- **Text section**:
====================

Shari’ah in the Service of Monogamy

Book:    The Arab Spring
Author:    Ishtiyaque Danish
Publisher:    Pigeon Books, New Delhi
Pages:     199
Price:     160   Mohammad Zeyaul Haque

Danish, a professor of Islamic Studies, is a trained aalim, has got an MA degree in English literature and a PhD in Islamic history. With that kind of background, if he argues that polygamy is not the Shariah preference, we have to sit up and listen. A couple of months after the publication of The Arab Spring even Deoband’s mufti said famously that one should prefer monogamy. Well, that way it is an example of life imitating art.

Yet, this novel is a little difficult to read as one gets the impression that it is contrived and there is no suspension of disbelief here. For creating an emotional and intellectual environment for suspension of disbelief you have to have a good idea of small details.

After Mario Puzo’s Godfather was published, he met a ganglord at a party, who whispered the question: “Sir, have you been a mafioso?” Of course, Puzo was not a member of Mafia, but he wrote about it so convincingly down to the minutest detail that the don thought he must have been one of them. This ganglord’s disbelief in the fictional nature of the book was suspended.

However, here we find very little by way of convincing detail that marks out the peninsular Arab from the Anglo Saxon or the Subcontinental - we have all these three types represented here.

====================

Please resume the review of the novel The Arab Spring, carrying it on from its final sentence.

====================

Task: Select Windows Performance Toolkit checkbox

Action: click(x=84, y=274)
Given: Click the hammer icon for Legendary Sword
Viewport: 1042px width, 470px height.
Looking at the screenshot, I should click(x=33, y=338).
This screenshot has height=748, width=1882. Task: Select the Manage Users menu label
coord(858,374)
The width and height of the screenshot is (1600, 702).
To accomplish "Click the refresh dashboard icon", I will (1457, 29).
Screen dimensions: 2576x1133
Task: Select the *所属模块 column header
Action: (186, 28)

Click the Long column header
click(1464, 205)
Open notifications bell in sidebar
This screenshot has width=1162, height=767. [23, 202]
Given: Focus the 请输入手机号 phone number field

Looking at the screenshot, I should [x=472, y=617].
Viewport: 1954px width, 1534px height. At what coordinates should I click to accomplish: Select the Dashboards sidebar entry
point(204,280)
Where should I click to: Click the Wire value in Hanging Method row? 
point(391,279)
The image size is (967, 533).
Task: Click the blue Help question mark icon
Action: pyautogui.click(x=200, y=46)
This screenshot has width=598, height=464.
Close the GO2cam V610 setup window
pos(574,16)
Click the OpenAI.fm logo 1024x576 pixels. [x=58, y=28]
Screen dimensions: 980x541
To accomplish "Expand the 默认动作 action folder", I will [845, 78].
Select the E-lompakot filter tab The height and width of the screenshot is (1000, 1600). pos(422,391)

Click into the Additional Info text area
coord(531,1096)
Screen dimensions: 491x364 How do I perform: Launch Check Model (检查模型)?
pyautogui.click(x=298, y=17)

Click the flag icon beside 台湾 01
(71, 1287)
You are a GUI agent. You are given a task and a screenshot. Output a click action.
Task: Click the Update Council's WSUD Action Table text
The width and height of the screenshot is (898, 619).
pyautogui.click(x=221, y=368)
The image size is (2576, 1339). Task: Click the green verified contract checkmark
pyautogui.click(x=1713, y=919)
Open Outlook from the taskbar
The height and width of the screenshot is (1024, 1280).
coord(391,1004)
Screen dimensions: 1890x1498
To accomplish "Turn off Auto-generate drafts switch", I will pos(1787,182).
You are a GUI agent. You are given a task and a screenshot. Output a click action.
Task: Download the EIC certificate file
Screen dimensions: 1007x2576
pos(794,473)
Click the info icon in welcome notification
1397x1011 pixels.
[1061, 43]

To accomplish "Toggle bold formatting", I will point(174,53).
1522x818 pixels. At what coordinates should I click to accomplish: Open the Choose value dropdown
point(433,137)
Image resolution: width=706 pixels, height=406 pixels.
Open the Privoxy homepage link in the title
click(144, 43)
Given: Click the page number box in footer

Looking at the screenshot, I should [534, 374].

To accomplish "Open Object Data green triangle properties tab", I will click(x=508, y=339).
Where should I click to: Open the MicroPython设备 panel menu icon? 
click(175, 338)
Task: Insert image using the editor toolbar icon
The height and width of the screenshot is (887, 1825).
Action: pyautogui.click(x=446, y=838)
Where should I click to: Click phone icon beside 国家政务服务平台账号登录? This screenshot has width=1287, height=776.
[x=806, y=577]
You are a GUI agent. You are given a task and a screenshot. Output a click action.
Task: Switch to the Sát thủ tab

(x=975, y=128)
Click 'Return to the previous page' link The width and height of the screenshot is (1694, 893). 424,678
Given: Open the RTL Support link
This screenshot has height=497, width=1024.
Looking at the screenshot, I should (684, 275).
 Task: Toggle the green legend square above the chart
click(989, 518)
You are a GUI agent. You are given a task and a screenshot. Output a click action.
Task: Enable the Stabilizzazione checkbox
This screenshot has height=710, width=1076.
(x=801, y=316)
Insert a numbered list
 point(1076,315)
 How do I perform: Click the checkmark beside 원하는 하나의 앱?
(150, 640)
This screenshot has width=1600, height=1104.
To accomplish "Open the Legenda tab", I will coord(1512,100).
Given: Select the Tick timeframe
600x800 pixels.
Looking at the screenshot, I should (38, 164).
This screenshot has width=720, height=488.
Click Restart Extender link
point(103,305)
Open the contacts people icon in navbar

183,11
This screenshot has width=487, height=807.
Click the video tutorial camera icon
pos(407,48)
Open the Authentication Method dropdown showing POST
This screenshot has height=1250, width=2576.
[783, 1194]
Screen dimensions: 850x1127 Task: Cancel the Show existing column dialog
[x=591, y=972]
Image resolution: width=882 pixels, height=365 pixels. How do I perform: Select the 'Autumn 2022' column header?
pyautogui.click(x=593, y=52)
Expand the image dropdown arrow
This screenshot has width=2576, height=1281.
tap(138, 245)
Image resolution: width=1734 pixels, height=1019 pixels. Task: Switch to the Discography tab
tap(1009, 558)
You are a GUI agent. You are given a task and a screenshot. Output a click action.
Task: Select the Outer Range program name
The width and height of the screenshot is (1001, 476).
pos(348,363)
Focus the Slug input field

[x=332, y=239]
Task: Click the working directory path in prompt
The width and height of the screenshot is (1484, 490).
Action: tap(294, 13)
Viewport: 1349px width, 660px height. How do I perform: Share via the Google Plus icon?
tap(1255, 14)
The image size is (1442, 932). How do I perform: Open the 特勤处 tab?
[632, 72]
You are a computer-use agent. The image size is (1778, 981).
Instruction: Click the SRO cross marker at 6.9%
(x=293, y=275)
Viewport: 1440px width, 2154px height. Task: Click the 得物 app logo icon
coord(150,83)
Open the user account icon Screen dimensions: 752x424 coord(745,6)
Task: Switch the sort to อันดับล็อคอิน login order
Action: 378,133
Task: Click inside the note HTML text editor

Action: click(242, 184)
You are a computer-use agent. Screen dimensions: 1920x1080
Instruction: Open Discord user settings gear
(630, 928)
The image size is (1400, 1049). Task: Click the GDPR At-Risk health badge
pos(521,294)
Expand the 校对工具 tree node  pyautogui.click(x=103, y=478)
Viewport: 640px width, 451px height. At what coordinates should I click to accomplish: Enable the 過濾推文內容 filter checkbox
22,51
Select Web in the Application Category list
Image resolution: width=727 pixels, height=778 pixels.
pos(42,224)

====================

- **Written answer**:
One finds it rather unconvincing when young persons in the Saudi family in London call the domestic help “Auntie.” So far one knew that they are called “Auntie” or its Hindi version, “Bua”, in parts of the Subcontinent only.

The central characters are a Saudi family living in London. The family is going somewhere, and one of them says, “Our Lexus is a good car.” Only the author knows what was the point in bringing it here. His answer is “Arabs do like to talk about their cars.” But, so does everybody. The Germans, who think everything is masculine (even their motherland is Fatherland), have the sense to appreciate their cars as feminine. They talk about it as they would do about Venus or Aphrodite, or even Angelina Jolie.

The Lexus in The Arab Spring is a neutral, utilitarian device. Much less its aesthetics, we don’t have even the utilitarian values here: nothing about how quickly and smoothly it accelerates or deaccelerates, how noiseless the engine is, how well-insulated the interiors are. It is so well-insulated that whatever little noise is generated does not reach people sitting inside. Its safety features like a reliable ball of cushion immediately coming between the driver and the steering wheel on impact, or if it tumbles down it rolls over and ends up on its wheels rather than wheels up. No such detail is there. And there is its torque. Although it is a large car its wheels can negotiate a turn in a very small and narrow space. Then there is the electronics which is almost as good as a fighter-bomber aircraft’s. And we have not even begun to describe the real luxury and the unique driving experience. And, of course, its beauty, which combines the best in design, engineering, and maybe, poetry. The Arab Spring’s Lexus is an unconvincing neutral device. There is no mention of why it is a “good car.” It is just a good car.

The characters, too, seem cardboard cutouts rather than humans of flesh and blood. The Subcontinental Auntie, who prepares meals for the Arab family, besides doing other things, never serves a nice Arab meal whose taste, texture, flavour or ingredients are described.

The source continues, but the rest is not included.